What the task requires: Write out all of the entries exactly, please.
Segment Start: Material supplied
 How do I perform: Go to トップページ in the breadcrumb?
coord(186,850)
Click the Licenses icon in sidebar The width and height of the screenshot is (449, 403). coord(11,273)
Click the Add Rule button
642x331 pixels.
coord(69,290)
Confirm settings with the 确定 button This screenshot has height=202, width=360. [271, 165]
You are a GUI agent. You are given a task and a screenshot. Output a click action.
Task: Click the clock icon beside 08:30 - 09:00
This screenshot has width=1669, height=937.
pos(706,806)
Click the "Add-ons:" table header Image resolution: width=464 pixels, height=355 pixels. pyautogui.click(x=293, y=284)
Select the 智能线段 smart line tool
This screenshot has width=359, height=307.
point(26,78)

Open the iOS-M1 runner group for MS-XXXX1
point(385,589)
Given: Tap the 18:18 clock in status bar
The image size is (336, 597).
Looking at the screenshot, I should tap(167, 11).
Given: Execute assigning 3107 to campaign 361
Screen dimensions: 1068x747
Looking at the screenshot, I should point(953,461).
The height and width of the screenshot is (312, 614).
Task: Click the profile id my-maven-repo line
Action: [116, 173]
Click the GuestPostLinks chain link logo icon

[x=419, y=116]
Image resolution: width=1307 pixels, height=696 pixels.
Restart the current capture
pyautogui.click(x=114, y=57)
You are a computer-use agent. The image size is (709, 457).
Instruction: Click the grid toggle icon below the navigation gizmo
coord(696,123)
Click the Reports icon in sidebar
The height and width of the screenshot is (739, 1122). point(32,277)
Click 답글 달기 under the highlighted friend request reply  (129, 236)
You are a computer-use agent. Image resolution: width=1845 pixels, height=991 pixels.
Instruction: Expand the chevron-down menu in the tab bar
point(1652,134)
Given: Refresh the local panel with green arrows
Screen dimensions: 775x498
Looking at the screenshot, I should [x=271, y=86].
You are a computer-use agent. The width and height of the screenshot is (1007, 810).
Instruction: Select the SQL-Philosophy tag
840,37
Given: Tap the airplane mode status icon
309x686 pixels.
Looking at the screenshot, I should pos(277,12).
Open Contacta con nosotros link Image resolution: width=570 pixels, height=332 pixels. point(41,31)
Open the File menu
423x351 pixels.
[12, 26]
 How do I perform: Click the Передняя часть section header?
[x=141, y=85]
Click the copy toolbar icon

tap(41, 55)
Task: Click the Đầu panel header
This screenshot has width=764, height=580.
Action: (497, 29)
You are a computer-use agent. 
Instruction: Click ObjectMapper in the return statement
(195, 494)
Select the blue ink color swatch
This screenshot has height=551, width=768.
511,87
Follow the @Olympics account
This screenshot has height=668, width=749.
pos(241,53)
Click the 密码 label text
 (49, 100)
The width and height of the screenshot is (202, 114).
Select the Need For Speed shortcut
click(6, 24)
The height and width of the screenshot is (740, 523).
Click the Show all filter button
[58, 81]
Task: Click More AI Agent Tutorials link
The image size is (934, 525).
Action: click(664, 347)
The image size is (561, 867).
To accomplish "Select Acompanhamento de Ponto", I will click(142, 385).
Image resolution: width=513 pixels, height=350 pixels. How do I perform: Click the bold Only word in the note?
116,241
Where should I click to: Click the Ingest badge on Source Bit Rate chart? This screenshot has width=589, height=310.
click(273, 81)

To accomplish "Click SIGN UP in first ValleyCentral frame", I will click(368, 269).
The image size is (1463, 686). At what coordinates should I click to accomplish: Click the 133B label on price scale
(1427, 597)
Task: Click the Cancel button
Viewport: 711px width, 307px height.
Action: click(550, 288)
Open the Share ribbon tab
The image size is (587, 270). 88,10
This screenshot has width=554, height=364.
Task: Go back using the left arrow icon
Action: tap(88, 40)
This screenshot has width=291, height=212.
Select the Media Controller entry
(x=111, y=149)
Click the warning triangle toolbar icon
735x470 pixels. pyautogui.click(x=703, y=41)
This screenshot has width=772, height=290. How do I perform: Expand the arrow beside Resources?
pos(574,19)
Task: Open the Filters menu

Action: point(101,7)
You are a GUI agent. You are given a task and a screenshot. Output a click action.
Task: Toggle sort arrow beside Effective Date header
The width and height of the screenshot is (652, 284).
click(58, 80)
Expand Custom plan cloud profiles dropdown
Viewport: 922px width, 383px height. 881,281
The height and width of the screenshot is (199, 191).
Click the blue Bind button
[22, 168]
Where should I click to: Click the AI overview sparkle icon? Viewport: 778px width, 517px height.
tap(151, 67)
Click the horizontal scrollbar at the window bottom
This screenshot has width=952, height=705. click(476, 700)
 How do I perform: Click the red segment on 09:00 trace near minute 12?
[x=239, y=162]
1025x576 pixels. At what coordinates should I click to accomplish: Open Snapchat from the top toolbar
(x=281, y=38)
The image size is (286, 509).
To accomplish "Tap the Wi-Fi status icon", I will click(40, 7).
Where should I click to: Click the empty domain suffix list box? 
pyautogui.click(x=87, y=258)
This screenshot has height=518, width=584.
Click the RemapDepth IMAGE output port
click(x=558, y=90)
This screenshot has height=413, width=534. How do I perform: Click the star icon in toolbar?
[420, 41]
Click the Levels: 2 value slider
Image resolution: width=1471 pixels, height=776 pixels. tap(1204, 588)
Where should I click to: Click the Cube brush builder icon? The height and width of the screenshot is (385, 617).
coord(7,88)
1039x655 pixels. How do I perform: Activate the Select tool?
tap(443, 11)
Segment End: Material supplied
Written answer:
 How do I perform: Go to トップページ in the breadcrumb?
coord(186,850)
Click the Licenses icon in sidebar The width and height of the screenshot is (449, 403). coord(11,273)
Click the Add Rule button
642x331 pixels.
coord(69,290)
Confirm settings with the 确定 button This screenshot has height=202, width=360. [271, 165]
You are a GUI agent. You are given a task and a screenshot. Output a click action.
Task: Click the clock icon beside 08:30 - 09:00
This screenshot has width=1669, height=937.
pos(706,806)
Click the "Add-ons:" table header Image resolution: width=464 pixels, height=355 pixels. pyautogui.click(x=293, y=284)
Select the 智能线段 smart line tool
This screenshot has width=359, height=307.
point(26,78)

Open the iOS-M1 runner group for MS-XXXX1
point(385,589)
Given: Tap the 18:18 clock in status bar
The image size is (336, 597).
Looking at the screenshot, I should tap(167, 11).
Given: Execute assigning 3107 to campaign 361
Screen dimensions: 1068x747
Looking at the screenshot, I should point(953,461).
The height and width of the screenshot is (312, 614).
Task: Click the profile id my-maven-repo line
Action: [116, 173]
Click the GuestPostLinks chain link logo icon

[x=419, y=116]
Image resolution: width=1307 pixels, height=696 pixels.
Restart the current capture
pyautogui.click(x=114, y=57)
You are a computer-use agent. The image size is (709, 457).
Instruction: Click the grid toggle icon below the navigation gizmo
coord(696,123)
Click the Reports icon in sidebar
The height and width of the screenshot is (739, 1122). point(32,277)
Click 답글 달기 under the highlighted friend request reply  (129, 236)
You are a computer-use agent. Image resolution: width=1845 pixels, height=991 pixels.
Instruction: Expand the chevron-down menu in the tab bar
point(1652,134)
Given: Refresh the local panel with green arrows
Screen dimensions: 775x498
Looking at the screenshot, I should [x=271, y=86].
You are a computer-use agent. The width and height of the screenshot is (1007, 810).
Instruction: Select the SQL-Philosophy tag
840,37
Given: Tap the airplane mode status icon
309x686 pixels.
Looking at the screenshot, I should pos(277,12).
Open Contacta con nosotros link Image resolution: width=570 pixels, height=332 pixels. point(41,31)
Open the File menu
423x351 pixels.
[12, 26]
 How do I perform: Click the Передняя часть section header?
[x=141, y=85]
Click the copy toolbar icon

tap(41, 55)
Task: Click the Đầu panel header
This screenshot has width=764, height=580.
Action: (497, 29)
You are a computer-use agent. 
Instruction: Click ObjectMapper in the return statement
(195, 494)
Select the blue ink color swatch
This screenshot has height=551, width=768.
511,87
Follow the @Olympics account
This screenshot has height=668, width=749.
pos(241,53)
Click the 密码 label text
 (49, 100)
The width and height of the screenshot is (202, 114).
Select the Need For Speed shortcut
click(6, 24)
The height and width of the screenshot is (740, 523).
Click the Show all filter button
[58, 81]
Task: Click More AI Agent Tutorials link
The image size is (934, 525).
Action: click(664, 347)
The image size is (561, 867).
To accomplish "Select Acompanhamento de Ponto", I will click(142, 385).
Image resolution: width=513 pixels, height=350 pixels. How do I perform: Click the bold Only word in the note?
116,241
Where should I click to: Click the Ingest badge on Source Bit Rate chart? This screenshot has width=589, height=310.
click(273, 81)

To accomplish "Click SIGN UP in first ValleyCentral frame", I will click(368, 269).
The image size is (1463, 686). At what coordinates should I click to accomplish: Click the 133B label on price scale
(1427, 597)
Task: Click the Cancel button
Viewport: 711px width, 307px height.
Action: click(550, 288)
Open the Share ribbon tab
The image size is (587, 270). 88,10
This screenshot has width=554, height=364.
Task: Go back using the left arrow icon
Action: tap(88, 40)
This screenshot has width=291, height=212.
Select the Media Controller entry
(x=111, y=149)
Click the warning triangle toolbar icon
735x470 pixels. pyautogui.click(x=703, y=41)
This screenshot has width=772, height=290. How do I perform: Expand the arrow beside Resources?
pos(574,19)
Task: Open the Filters menu

Action: point(101,7)
You are a GUI agent. You are given a task and a screenshot. Output a click action.
Task: Toggle sort arrow beside Effective Date header
The width and height of the screenshot is (652, 284).
click(58, 80)
Expand Custom plan cloud profiles dropdown
Viewport: 922px width, 383px height. 881,281
The height and width of the screenshot is (199, 191).
Click the blue Bind button
[22, 168]
Where should I click to: Click the AI overview sparkle icon? Viewport: 778px width, 517px height.
tap(151, 67)
Click the horizontal scrollbar at the window bottom
This screenshot has width=952, height=705. click(476, 700)
 How do I perform: Click the red segment on 09:00 trace near minute 12?
[x=239, y=162]
1025x576 pixels. At what coordinates should I click to accomplish: Open Snapchat from the top toolbar
(x=281, y=38)
The image size is (286, 509).
To accomplish "Tap the Wi-Fi status icon", I will click(40, 7).
Where should I click to: Click the empty domain suffix list box? 
pyautogui.click(x=87, y=258)
This screenshot has height=518, width=584.
Click the RemapDepth IMAGE output port
click(x=558, y=90)
This screenshot has height=413, width=534. How do I perform: Click the star icon in toolbar?
[420, 41]
Click the Levels: 2 value slider
Image resolution: width=1471 pixels, height=776 pixels. tap(1204, 588)
Where should I click to: Click the Cube brush builder icon? The height and width of the screenshot is (385, 617).
coord(7,88)
1039x655 pixels. How do I perform: Activate the Select tool?
tap(443, 11)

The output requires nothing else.